The `process_export` function from the preprocessor can fix this for us, it retrieves the training data in the given format, in combination with the labels and their relationship

In [13]:
training_data, relation_data = preprocessor.process_export(export_data)

### 1.3 Checking results
We can print the first 5 relations to check whether it was done correctly.

In [14]:
for i, (label, relations) in enumerate(relation_data.items()):
    if i > 4:
        break
    print(f"Labels: {label}")
    print(f"Relations: {relations}")
    print()

Labels: ('Chartres Cathedral', 'Cathedral of Our Lady of Chartres')
Relations: ['org:is_similar_to']

Labels: ('Chartres Cathedral', 'Catholic church')
Relations: ['org:is_type']

Labels: ('Chartres Cathedral', 'Chartres')
Relations: ['org:located_in']

Labels: ('Chartres Cathedral', 'France')
Relations: ['org:located_in']

Labels: ('Chartres Cathedral', 'High Gothic and Classic Gothic architecture')
Relations: ['org:is_type']



The same can be done for the labels, which are stored in a dictionary. Lets only print the first one.

In [15]:
print("Training data info item 1 \ntext:")
print(training_data[0][0])
print("Labels:")
print(*training_data[0][1], sep = "\n")

Training data info item 1 
text:
Chartres Cathedral, also known as the Cathedral of Our Lady of Chartres (), is a Catholic church in Chartres, France, about southwest of Paris, and is the seat of the Bishop of Chartres. Mostly constructed between 1194 and 1220, it stands on the site of at least five cathedrals that have occupied the site since the Diocese of Chartres was formed as an episcopal see in the 4th century.
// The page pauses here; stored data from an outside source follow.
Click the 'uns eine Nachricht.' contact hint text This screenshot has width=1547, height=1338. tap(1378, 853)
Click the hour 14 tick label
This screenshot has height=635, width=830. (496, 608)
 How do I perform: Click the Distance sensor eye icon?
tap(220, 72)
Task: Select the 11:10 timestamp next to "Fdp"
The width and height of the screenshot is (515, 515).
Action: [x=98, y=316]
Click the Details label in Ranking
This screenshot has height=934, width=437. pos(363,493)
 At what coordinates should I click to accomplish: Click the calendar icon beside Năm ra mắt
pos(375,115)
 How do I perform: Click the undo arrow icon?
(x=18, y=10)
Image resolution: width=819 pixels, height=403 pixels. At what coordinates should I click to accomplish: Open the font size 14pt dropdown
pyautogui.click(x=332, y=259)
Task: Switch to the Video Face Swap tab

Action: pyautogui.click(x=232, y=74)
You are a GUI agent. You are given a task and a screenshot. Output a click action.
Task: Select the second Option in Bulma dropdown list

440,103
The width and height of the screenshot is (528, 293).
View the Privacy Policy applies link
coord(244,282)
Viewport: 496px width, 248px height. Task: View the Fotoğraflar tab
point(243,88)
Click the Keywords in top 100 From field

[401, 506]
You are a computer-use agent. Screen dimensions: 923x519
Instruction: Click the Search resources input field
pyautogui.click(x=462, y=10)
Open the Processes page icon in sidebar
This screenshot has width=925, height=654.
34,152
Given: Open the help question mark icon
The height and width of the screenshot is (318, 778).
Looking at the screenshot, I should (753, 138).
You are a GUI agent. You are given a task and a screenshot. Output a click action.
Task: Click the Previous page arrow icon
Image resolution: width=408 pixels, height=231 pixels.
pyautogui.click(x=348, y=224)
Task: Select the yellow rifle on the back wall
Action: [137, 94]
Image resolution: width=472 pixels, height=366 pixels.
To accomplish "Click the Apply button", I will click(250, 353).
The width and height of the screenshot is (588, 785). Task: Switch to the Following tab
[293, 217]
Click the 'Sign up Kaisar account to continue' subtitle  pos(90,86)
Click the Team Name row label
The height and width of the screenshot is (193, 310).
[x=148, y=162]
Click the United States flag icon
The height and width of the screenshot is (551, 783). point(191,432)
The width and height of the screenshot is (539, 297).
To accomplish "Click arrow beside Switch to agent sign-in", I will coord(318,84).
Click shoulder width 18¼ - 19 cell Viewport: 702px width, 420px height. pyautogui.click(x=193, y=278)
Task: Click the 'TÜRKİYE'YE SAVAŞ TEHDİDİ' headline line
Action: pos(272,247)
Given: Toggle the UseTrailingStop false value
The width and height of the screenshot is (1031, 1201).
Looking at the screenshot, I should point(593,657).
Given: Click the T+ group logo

It is one of the best-known and most influential examples of High Gothic and Classic Gothic architecture, It stands on Romanesque basements, while its north spire is more recent (15071513) and is built in the more ornate Flamboyant style.
Labels:
(0, 18, 'landmark_name')
(38, 71, 'landmark_name')
(81, 96, 'type')
(100, 108, 'location')
(110, 116, 'location')
(137, 142, 'location')
(163, 185, 'occupation')
(206, 227, 'date')
(263, 267, 'number')
(313, 336, 'people')
(354, 363, 'people')
(368, 386, 'date')
(449, 492, 'type')
(507, 527, 'component')
(539, 550, 'component')
(5

### 1.4 Preparing the data for Spacy
The data is now in the correct format, so it can be processed and saved as Spacy training file using the `preprocess_spacy` function from the `Preprocessor` class.

In [20]:
preprocessor.preprocess_spacy(training_data)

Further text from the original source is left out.